*** Block opens ***

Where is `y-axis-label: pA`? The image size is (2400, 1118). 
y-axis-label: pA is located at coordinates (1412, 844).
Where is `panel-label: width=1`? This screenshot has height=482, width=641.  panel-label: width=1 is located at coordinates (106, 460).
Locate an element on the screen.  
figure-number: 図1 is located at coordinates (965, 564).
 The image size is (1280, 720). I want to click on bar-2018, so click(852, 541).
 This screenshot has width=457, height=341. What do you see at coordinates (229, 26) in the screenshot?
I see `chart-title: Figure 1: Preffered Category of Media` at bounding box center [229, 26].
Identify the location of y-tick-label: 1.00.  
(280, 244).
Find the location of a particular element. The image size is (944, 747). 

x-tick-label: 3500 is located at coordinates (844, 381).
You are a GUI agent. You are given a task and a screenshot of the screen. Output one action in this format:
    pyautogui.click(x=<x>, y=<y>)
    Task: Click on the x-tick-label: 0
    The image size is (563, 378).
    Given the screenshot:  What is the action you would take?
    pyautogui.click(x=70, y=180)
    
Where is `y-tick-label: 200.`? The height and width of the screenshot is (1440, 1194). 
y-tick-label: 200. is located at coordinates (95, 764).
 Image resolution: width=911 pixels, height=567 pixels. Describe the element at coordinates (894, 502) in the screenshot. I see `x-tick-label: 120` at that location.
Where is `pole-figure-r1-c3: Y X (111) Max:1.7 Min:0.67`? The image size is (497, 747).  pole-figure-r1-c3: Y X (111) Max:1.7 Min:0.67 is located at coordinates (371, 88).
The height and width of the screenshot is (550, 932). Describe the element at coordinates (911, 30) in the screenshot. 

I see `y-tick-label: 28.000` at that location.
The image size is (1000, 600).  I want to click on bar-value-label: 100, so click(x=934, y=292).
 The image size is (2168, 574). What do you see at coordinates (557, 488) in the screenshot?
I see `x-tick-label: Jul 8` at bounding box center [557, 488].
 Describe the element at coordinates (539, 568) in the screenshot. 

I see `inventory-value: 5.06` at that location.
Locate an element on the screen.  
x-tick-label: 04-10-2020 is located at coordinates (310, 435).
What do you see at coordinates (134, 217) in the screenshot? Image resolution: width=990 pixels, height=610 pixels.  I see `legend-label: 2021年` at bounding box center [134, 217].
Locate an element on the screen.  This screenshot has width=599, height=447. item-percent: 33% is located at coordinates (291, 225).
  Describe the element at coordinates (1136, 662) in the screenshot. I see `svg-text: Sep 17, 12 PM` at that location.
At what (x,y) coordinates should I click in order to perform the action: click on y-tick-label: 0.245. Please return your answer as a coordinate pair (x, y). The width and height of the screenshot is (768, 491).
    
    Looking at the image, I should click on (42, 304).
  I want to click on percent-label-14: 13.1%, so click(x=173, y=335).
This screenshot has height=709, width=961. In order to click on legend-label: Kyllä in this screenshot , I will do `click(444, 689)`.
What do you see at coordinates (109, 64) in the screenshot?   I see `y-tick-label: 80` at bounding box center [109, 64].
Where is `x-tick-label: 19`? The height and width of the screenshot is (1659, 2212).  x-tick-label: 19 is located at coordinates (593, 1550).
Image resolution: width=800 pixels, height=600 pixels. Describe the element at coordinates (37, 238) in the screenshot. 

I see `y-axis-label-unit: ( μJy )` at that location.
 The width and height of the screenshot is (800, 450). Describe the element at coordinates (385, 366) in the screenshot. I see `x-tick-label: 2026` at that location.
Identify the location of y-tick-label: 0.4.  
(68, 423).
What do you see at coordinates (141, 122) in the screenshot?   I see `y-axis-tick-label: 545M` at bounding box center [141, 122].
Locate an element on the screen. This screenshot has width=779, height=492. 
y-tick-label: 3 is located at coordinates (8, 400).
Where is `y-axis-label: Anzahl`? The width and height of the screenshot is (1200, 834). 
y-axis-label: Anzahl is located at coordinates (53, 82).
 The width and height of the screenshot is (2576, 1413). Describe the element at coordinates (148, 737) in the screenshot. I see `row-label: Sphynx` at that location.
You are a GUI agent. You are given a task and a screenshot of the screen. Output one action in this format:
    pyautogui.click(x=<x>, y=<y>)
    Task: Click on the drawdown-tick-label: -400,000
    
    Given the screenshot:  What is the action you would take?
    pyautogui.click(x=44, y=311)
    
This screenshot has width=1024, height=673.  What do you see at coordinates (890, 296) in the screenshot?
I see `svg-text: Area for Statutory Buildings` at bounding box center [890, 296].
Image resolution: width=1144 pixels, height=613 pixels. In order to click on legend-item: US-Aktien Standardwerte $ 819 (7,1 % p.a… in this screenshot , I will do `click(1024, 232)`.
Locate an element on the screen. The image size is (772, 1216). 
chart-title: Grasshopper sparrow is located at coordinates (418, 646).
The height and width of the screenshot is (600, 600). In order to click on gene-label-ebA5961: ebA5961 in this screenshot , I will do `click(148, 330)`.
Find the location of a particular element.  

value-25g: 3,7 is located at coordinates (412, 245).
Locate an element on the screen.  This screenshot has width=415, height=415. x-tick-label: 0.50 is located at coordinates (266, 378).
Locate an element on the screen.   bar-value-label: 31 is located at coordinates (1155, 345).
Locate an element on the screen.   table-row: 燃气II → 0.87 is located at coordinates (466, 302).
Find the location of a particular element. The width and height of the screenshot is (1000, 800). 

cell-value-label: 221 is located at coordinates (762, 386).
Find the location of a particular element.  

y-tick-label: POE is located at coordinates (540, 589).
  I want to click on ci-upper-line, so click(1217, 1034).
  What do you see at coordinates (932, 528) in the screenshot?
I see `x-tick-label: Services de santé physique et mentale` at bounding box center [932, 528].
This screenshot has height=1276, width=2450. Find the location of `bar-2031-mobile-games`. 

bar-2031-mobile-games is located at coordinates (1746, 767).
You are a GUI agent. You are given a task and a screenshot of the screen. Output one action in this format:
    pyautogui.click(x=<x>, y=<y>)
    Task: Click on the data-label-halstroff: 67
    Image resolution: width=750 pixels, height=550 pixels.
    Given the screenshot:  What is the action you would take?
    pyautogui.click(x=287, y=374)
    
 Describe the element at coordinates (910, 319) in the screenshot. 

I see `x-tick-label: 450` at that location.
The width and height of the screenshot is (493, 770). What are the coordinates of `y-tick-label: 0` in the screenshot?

*** Block closes ***

Can you repeat all the entries above with "Where can I find" substituted for every "Where is" and nothing else changed?

**Output for this task**
Where can I find `y-axis-label: pA`? The image size is (2400, 1118). 
y-axis-label: pA is located at coordinates (1412, 844).
Where can I find `panel-label: width=1`? This screenshot has height=482, width=641.  panel-label: width=1 is located at coordinates (106, 460).
Locate an element on the screen.  
figure-number: 図1 is located at coordinates (965, 564).
 The image size is (1280, 720). I want to click on bar-2018, so click(852, 541).
 This screenshot has width=457, height=341. What do you see at coordinates (229, 26) in the screenshot?
I see `chart-title: Figure 1: Preffered Category of Media` at bounding box center [229, 26].
Identify the location of y-tick-label: 1.00.  
(280, 244).
Find the location of a particular element. The image size is (944, 747). 

x-tick-label: 3500 is located at coordinates (844, 381).
You are a GUI agent. You are given a task and a screenshot of the screen. Output one action in this format:
    pyautogui.click(x=<x>, y=<y>)
    Task: Click on the x-tick-label: 0
    The image size is (563, 378).
    Given the screenshot:  What is the action you would take?
    pyautogui.click(x=70, y=180)
    
Where can I find `y-tick-label: 200.`? The height and width of the screenshot is (1440, 1194). 
y-tick-label: 200. is located at coordinates (95, 764).
 Image resolution: width=911 pixels, height=567 pixels. Describe the element at coordinates (894, 502) in the screenshot. I see `x-tick-label: 120` at that location.
Where can I find `pole-figure-r1-c3: Y X (111) Max:1.7 Min:0.67`? The image size is (497, 747).  pole-figure-r1-c3: Y X (111) Max:1.7 Min:0.67 is located at coordinates (371, 88).
The height and width of the screenshot is (550, 932). Describe the element at coordinates (911, 30) in the screenshot. 

I see `y-tick-label: 28.000` at that location.
The image size is (1000, 600).  I want to click on bar-value-label: 100, so click(x=934, y=292).
 The image size is (2168, 574). What do you see at coordinates (557, 488) in the screenshot?
I see `x-tick-label: Jul 8` at bounding box center [557, 488].
 Describe the element at coordinates (539, 568) in the screenshot. 

I see `inventory-value: 5.06` at that location.
Locate an element on the screen.  
x-tick-label: 04-10-2020 is located at coordinates (310, 435).
What do you see at coordinates (134, 217) in the screenshot? Image resolution: width=990 pixels, height=610 pixels.  I see `legend-label: 2021年` at bounding box center [134, 217].
Locate an element on the screen.  This screenshot has width=599, height=447. item-percent: 33% is located at coordinates (291, 225).
  Describe the element at coordinates (1136, 662) in the screenshot. I see `svg-text: Sep 17, 12 PM` at that location.
At what (x,y) coordinates should I click in order to perform the action: click on y-tick-label: 0.245. Please return your answer as a coordinate pair (x, y). The width and height of the screenshot is (768, 491).
    
    Looking at the image, I should click on (42, 304).
  I want to click on percent-label-14: 13.1%, so click(x=173, y=335).
This screenshot has height=709, width=961. In order to click on legend-label: Kyllä in this screenshot , I will do `click(444, 689)`.
What do you see at coordinates (109, 64) in the screenshot?   I see `y-tick-label: 80` at bounding box center [109, 64].
Where can I find `x-tick-label: 19`? The height and width of the screenshot is (1659, 2212).  x-tick-label: 19 is located at coordinates (593, 1550).
Image resolution: width=800 pixels, height=600 pixels. Describe the element at coordinates (37, 238) in the screenshot. 

I see `y-axis-label-unit: ( μJy )` at that location.
 The width and height of the screenshot is (800, 450). Describe the element at coordinates (385, 366) in the screenshot. I see `x-tick-label: 2026` at that location.
Identify the location of y-tick-label: 0.4.  
(68, 423).
What do you see at coordinates (141, 122) in the screenshot?   I see `y-axis-tick-label: 545M` at bounding box center [141, 122].
Locate an element on the screen. This screenshot has width=779, height=492. 
y-tick-label: 3 is located at coordinates (8, 400).
Where can I find `y-axis-label: Anzahl`? The width and height of the screenshot is (1200, 834). 
y-axis-label: Anzahl is located at coordinates (53, 82).
 The width and height of the screenshot is (2576, 1413). Describe the element at coordinates (148, 737) in the screenshot. I see `row-label: Sphynx` at that location.
You are a GUI agent. You are given a task and a screenshot of the screen. Output one action in this format:
    pyautogui.click(x=<x>, y=<y>)
    Task: Click on the drawdown-tick-label: -400,000
    
    Given the screenshot:  What is the action you would take?
    pyautogui.click(x=44, y=311)
    
This screenshot has width=1024, height=673.  What do you see at coordinates (890, 296) in the screenshot?
I see `svg-text: Area for Statutory Buildings` at bounding box center [890, 296].
Image resolution: width=1144 pixels, height=613 pixels. In order to click on legend-item: US-Aktien Standardwerte $ 819 (7,1 % p.a… in this screenshot , I will do `click(1024, 232)`.
Locate an element on the screen. The image size is (772, 1216). 
chart-title: Grasshopper sparrow is located at coordinates (418, 646).
The height and width of the screenshot is (600, 600). In order to click on gene-label-ebA5961: ebA5961 in this screenshot , I will do `click(148, 330)`.
Find the location of a particular element.  

value-25g: 3,7 is located at coordinates (412, 245).
Locate an element on the screen.  This screenshot has width=415, height=415. x-tick-label: 0.50 is located at coordinates (266, 378).
Locate an element on the screen.   bar-value-label: 31 is located at coordinates (1155, 345).
Locate an element on the screen.   table-row: 燃气II → 0.87 is located at coordinates (466, 302).
Find the location of a particular element. The width and height of the screenshot is (1000, 800). 

cell-value-label: 221 is located at coordinates (762, 386).
Find the location of a particular element.  

y-tick-label: POE is located at coordinates (540, 589).
  I want to click on ci-upper-line, so click(1217, 1034).
  What do you see at coordinates (932, 528) in the screenshot?
I see `x-tick-label: Services de santé physique et mentale` at bounding box center [932, 528].
This screenshot has height=1276, width=2450. Find the location of `bar-2031-mobile-games`. 

bar-2031-mobile-games is located at coordinates (1746, 767).
You are a GUI agent. You are given a task and a screenshot of the screen. Output one action in this format:
    pyautogui.click(x=<x>, y=<y>)
    Task: Click on the data-label-halstroff: 67
    Image resolution: width=750 pixels, height=550 pixels.
    Given the screenshot:  What is the action you would take?
    pyautogui.click(x=287, y=374)
    
 Describe the element at coordinates (910, 319) in the screenshot. 

I see `x-tick-label: 450` at that location.
The width and height of the screenshot is (493, 770). What are the coordinates of `y-tick-label: 0` in the screenshot?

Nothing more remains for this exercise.